One of the things I really loved about this show were the lush, colourful visuals, which were a relatively new thing for techno gigs at the time. Now, video accompaniments of the quality presented by Bola are pretty much the standard, or at the very least, nobody would look at them in 2009 and say that the artist had "pulled out all the stops". If I saw this gig today, I'd be far less impressed, right? Right?

I disowned Bola and anything Skam-y for a long time. In 1998, I was convinced that this stuff was the future of techno, nothing less than the next major step forward for electronic music, on par with the pioneering sound of the Detroit originals. HAHAHAHAHA. On just about any given day, I'll tell you this was my all-time biggest musical fortune-telling blunder. By 2002, I had stopped drinking that particular flavour of Kool-Aid, but was still fairly stoked about seeing Bola, whose album "Soup" remained special to me.

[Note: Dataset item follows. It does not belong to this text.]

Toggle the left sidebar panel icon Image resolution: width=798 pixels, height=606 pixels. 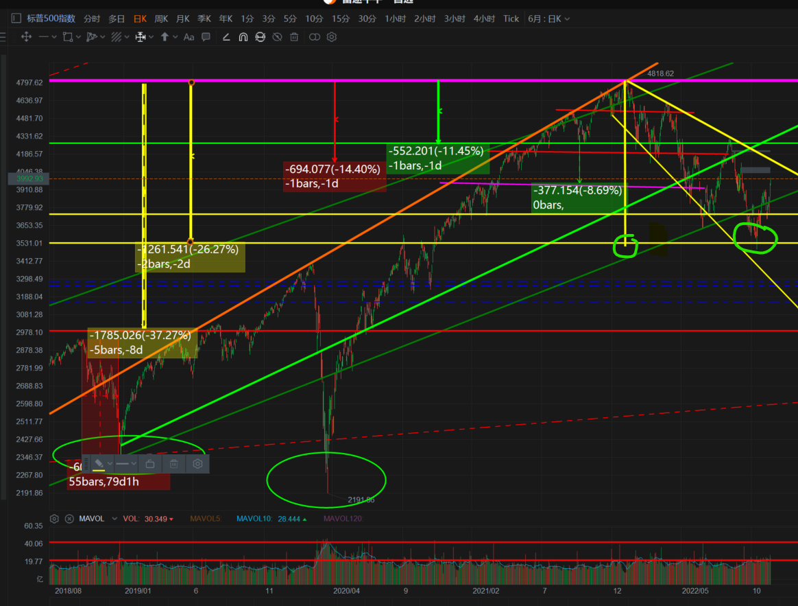16,19
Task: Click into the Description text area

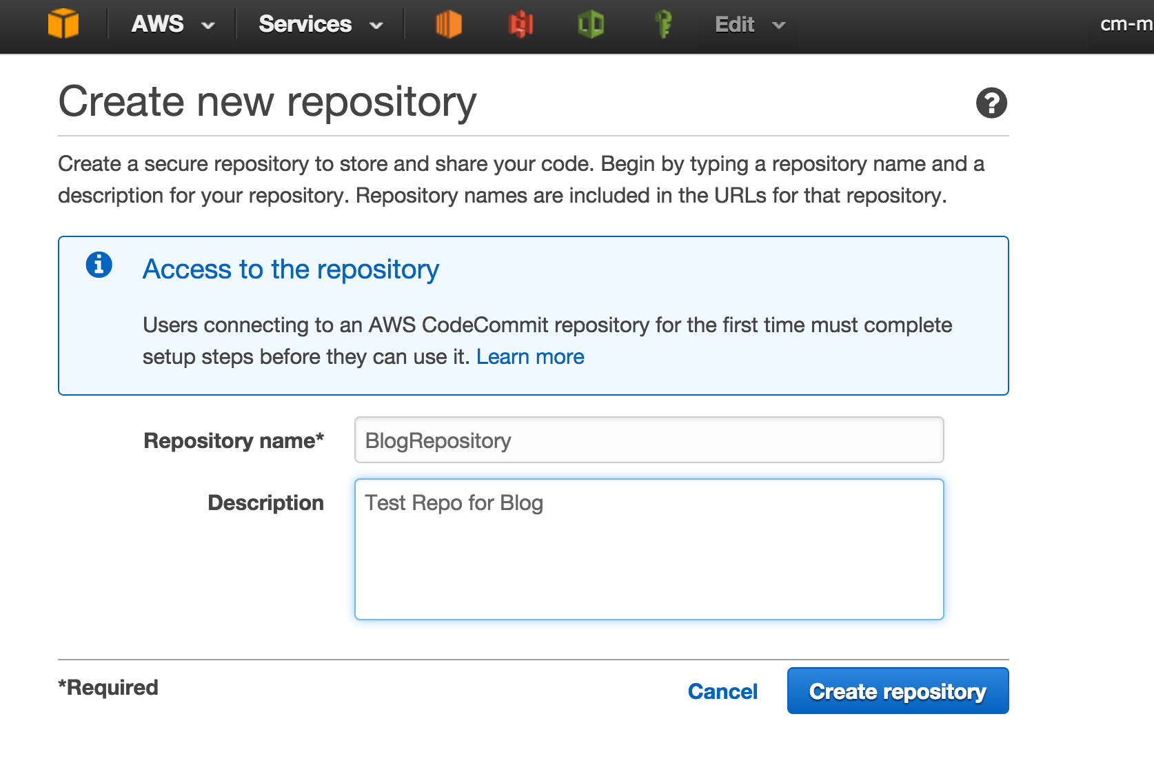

IDM is about as dead as dead can be, even deader than it was in 2002, but dammit if this set doesn't sound shockingly fresh. Maybe it's just because I haven't listened to Bola in a while (i.e. it's fresh all over again because I've dug up something ancient that nobody bothers with anymore), but the connections between this and contemporary dub techno have never seemed clearer (although today's dub techno is itself largely a turn-back-the-clock genre that is simply reprocessing the same Basic Channel records, but whatever, things run in cycles, current is current). Bola's music was ahead of its time in that the more serene moments perfectly anticipated the bedroom "pop ambient" style, and he balanced the funky/lush divide better than just about any other IDM-er.

This is my favourite of the "revisited" sets I've heard thus far. Who would've thunk it??